Sunday, June 03, 2007

Staying Put

What if there is nothing to do in order to awake up to the Truth? What if prayer, meditation, chanting, contemplation, and reading sacred texts were all a distraction? What if the entire religious enterprise was busywork designed to keep you from realizing God here and now?

I suspect this is the case. I could argue my point from experience. I have tried almost every religious discipline, and I have yet to wake up. But that kind of argument is weak. I know too many people who have used these techniques successfully to argue against the tools. I simply have to admit to my own incompetence.

Yet despite my own lack of success I still feel that spiritual discipline is a kind of busywork. Is enlightenment getting something you don’t have, or is it discovering something you already have? If the former then you should expect to work hard to get it. If the latter, then working hard is a waste of time and energy.

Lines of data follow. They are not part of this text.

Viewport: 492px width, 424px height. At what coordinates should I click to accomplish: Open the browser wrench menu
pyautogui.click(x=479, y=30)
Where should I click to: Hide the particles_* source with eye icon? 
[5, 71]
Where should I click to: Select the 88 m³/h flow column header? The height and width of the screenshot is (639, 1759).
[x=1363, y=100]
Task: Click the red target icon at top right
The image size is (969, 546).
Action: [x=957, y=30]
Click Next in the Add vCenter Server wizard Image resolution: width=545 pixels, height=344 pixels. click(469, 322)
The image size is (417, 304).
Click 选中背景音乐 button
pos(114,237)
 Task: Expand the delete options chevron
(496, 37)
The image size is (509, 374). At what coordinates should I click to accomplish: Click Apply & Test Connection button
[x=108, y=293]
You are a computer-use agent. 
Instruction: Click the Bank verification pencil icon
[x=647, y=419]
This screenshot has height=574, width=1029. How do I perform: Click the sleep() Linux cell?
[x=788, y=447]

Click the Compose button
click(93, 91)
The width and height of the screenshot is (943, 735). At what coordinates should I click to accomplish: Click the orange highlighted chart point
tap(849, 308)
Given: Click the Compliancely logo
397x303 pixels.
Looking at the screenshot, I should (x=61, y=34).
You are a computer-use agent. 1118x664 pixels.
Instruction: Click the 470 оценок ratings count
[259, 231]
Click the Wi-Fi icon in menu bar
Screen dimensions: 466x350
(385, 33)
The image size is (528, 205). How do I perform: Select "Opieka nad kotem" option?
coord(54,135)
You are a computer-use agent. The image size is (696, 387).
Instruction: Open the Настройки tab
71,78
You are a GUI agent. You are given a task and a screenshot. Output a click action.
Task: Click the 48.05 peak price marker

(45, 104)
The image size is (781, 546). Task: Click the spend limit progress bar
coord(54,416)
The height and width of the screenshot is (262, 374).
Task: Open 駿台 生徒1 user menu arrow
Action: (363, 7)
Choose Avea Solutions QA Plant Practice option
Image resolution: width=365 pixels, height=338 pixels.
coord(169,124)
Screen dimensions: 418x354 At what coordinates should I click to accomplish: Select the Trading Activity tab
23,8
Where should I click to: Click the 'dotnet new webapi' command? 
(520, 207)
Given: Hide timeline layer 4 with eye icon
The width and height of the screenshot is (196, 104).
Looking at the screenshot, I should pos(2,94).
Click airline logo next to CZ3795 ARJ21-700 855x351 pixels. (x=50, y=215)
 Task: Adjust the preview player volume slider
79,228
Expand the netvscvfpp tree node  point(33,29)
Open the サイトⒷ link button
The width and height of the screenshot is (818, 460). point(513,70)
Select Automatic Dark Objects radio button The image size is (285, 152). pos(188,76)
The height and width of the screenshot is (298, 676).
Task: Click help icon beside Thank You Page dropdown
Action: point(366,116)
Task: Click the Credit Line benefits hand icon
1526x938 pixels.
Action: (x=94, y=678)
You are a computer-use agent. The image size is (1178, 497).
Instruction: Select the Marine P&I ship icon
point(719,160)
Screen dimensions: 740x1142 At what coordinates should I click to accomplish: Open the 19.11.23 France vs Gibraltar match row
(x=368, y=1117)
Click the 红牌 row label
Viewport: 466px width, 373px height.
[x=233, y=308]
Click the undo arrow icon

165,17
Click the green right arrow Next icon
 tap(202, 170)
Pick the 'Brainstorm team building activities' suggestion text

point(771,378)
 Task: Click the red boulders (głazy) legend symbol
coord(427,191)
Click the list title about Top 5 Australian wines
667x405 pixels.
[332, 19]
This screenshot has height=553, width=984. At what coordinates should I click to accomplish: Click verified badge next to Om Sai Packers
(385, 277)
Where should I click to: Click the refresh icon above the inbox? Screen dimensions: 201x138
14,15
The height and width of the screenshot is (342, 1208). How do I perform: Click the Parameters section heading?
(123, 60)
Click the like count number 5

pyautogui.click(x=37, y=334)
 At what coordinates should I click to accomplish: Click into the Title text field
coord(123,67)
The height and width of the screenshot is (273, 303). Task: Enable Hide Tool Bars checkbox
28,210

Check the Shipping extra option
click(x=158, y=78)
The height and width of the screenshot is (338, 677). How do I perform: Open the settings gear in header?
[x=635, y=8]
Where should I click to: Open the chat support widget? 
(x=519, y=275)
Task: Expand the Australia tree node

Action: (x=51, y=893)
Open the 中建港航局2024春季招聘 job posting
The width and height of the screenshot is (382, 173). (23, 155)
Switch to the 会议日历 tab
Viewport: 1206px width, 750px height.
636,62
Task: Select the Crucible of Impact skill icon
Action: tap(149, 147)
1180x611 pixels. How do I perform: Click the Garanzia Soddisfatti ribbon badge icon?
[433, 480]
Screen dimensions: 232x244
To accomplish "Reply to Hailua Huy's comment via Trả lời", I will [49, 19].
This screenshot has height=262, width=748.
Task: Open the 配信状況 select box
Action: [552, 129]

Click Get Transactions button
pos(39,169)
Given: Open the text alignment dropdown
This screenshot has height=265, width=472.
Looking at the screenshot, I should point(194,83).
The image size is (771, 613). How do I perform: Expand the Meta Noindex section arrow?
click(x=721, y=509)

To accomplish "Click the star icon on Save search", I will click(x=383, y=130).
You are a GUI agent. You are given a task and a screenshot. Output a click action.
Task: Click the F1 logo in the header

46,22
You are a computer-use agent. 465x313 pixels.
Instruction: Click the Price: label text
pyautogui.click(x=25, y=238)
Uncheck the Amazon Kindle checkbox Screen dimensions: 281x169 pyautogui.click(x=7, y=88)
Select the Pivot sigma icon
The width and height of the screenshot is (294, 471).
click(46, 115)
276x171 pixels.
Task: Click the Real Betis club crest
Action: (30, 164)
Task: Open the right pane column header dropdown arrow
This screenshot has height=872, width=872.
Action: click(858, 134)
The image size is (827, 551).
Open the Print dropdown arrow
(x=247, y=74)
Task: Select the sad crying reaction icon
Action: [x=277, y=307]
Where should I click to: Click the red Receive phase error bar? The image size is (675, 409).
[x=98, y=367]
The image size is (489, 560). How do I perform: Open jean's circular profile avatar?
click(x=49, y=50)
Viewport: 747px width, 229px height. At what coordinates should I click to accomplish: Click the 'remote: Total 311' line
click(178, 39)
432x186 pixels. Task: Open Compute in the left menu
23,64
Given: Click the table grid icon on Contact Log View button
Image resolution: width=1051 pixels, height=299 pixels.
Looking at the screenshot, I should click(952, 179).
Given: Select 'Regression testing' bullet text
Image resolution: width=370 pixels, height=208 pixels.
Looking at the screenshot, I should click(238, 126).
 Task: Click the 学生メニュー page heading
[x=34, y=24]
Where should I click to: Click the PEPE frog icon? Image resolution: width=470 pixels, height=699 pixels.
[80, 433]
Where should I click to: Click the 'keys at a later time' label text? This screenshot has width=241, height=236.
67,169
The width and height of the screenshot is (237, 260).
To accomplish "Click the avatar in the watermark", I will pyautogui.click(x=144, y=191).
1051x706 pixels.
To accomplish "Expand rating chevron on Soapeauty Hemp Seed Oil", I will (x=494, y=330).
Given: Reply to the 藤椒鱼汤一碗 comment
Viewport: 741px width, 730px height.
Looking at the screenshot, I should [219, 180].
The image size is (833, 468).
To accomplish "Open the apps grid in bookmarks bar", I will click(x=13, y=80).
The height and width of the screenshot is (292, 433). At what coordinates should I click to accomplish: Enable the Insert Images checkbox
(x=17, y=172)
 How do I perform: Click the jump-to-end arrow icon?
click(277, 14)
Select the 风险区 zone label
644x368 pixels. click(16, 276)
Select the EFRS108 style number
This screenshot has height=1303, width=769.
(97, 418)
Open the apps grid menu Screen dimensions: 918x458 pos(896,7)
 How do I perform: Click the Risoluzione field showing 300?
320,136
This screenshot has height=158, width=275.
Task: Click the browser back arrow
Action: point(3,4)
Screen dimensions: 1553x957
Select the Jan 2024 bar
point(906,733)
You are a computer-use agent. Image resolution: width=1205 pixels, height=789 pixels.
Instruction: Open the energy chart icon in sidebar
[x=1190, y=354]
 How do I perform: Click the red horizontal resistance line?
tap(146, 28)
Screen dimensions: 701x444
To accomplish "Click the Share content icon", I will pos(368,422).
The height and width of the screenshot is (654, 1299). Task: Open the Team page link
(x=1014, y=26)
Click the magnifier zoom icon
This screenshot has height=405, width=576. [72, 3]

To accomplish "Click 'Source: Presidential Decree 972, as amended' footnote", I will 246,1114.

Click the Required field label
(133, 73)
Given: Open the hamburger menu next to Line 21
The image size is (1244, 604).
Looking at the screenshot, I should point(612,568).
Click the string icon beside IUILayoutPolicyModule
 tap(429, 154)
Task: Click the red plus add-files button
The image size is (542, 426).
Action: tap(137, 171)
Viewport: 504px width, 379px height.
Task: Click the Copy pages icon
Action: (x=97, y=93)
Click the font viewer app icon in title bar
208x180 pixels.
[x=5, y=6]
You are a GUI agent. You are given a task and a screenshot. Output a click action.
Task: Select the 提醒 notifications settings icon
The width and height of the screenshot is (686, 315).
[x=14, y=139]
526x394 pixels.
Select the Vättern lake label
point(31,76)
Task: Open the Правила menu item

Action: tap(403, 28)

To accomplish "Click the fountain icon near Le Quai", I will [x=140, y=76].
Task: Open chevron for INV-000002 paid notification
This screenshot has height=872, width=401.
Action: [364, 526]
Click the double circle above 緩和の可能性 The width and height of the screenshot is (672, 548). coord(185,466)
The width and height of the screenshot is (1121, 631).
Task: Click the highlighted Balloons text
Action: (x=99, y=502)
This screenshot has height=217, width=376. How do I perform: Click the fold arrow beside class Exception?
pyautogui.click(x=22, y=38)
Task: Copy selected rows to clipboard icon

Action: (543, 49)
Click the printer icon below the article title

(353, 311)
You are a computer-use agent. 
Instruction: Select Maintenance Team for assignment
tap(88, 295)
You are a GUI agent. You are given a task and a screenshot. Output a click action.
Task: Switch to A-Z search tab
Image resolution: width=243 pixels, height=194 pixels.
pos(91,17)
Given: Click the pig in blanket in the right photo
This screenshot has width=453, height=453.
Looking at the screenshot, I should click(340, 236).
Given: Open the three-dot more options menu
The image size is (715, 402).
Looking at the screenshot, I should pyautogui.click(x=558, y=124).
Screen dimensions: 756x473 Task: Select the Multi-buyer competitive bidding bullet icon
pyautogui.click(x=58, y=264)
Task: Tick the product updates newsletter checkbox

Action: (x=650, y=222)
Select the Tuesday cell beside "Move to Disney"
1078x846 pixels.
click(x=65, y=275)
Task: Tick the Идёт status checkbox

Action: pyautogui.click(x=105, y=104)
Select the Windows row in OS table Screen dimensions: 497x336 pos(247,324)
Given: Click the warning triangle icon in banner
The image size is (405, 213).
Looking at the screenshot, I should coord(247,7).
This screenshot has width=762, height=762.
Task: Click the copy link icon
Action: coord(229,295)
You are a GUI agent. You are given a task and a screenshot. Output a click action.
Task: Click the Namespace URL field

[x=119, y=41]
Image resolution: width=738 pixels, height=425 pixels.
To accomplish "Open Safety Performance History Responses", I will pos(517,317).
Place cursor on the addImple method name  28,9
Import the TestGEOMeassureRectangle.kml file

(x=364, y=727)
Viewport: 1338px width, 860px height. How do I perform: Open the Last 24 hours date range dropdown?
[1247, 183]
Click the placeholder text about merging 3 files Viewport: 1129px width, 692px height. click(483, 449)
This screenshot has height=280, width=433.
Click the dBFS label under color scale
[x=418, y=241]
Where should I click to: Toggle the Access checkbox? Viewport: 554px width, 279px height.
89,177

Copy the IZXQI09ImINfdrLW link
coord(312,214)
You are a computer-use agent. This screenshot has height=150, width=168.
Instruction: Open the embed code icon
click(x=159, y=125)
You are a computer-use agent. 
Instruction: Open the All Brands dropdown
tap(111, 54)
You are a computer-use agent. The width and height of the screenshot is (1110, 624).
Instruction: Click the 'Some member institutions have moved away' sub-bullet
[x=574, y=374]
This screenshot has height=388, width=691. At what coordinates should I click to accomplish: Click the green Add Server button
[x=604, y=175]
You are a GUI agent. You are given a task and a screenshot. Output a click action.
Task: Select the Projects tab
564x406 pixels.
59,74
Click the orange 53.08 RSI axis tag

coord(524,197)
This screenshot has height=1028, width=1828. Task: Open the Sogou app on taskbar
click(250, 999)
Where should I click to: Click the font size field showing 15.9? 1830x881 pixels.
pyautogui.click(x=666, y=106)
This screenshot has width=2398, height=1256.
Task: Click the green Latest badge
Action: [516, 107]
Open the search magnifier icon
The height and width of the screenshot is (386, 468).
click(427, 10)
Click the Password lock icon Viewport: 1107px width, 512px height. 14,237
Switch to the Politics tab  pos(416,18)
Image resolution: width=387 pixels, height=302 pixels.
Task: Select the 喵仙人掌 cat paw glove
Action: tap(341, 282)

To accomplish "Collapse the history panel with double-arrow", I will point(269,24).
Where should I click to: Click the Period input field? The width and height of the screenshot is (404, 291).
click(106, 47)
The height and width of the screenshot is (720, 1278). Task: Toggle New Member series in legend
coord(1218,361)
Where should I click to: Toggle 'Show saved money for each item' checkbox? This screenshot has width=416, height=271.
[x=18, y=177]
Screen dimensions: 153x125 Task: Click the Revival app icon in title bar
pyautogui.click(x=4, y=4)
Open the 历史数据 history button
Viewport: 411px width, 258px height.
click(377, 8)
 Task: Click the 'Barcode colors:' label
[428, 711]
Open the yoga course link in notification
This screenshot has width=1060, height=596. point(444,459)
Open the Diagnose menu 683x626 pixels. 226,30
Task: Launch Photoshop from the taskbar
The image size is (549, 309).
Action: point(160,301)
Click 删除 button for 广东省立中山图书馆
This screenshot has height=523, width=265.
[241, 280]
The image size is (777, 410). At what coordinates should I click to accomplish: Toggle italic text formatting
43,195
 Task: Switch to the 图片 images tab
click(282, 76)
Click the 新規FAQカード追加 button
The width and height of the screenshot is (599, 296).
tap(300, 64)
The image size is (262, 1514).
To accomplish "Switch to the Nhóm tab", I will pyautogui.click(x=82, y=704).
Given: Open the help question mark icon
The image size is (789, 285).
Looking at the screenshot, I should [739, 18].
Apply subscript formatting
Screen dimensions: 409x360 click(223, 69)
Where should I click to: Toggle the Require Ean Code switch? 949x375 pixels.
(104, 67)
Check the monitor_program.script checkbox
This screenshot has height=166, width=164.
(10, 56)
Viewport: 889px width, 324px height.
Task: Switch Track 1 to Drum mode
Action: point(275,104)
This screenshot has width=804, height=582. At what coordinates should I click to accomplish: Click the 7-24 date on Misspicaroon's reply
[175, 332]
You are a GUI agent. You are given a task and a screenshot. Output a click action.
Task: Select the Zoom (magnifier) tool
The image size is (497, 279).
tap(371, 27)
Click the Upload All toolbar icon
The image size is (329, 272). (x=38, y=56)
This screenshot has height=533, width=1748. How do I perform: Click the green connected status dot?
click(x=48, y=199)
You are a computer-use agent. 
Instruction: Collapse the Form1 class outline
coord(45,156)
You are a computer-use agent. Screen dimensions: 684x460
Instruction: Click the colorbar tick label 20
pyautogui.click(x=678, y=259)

I think that Truth is not something you learn but something you recall. It is like forgetting the name of a friend. The more you try to find the name in your memory bank the more it seems to hide. But when you give up and move on to something else, the name pops into your mind seemingly of its own accord. Did you find the name, or did the name find you?

It is the same with God. You don’t find God; God finds you. And God does so only when you stop looking. Rabbi Abraham Joshua Heschel’s book title God In Search of Man is exactly right: God is looking for you, but as long as you are running around looking for God you are never found. It is like a little child lost in a department store. As long as both parent and child are running around looking for one another neither will be found. But if the child is taught to stay put, eventually the parent will find her.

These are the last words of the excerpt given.